Social perception of these girls varies across the region. In the Philippines many girls are highly educated, some even lawyers, but forced to work in the sex trade for lack of other perceived viable opportunities. They are inconvenient but necessary providers of services that middle class Filipinos don’t want to think about too much, although their services are used by many. In Indonesia the activities of these girls are contravene to the strict morals of Islam, so they are pushed out to the fringes of society and conveniently forgotten about – a necessary embarrassment. Its only perhaps in Thailand where the mediating philosophy of Buddhism and poverty that still exists in the North and North-east of the country, provides these girls with more social acceptance. They of course are welcomed as the breadwinner within their families and villages, giving them some status at home.

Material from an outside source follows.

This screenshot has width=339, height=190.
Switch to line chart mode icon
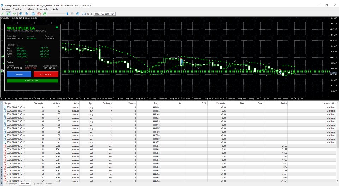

Unfortunately the masseuses, karaoke, and bargirls of South-East Asia play an inconvenient role in the tourist development of the region. It has been policy wise considered a necessary ‘evil’ where very few resources or high level of intention has been focused on eradicating this social exploitation. This job has primarily been left to NGOs, which of late have been focusing on human trafficking. As a matter of conscience some governments have passed strict anti-sex tourist laws to show concern over the matter, but little if any foreign aid has gone into tackling the source issues of the problem, one of providing social and economic opportunity to these girls back within their village environment.

Perhaps entrepreneurial opportunity should be considered a basic human right and tackled as such. Females within villages tend to mature much quicker than their male counterparts and efforts must be made to assist in creating entrepreneurial opportunities and equipping them with the necessary skills and matching resources to exploit them.

This problem cannot be easily engaged within the red light districts themselves as they are structurally institutionalized through corruption, and enforcement agency people often owning the outlets that employ these girls.

It is time balance be put back into the issue of prostitution within the region by moving back to focusing on the deprivation of entrepreneurial opportunity, rather than the issues of human trafficking and sex tourism. By doing so, maybe better progress can be made on alleviating this problem society is really reluctant to face front on.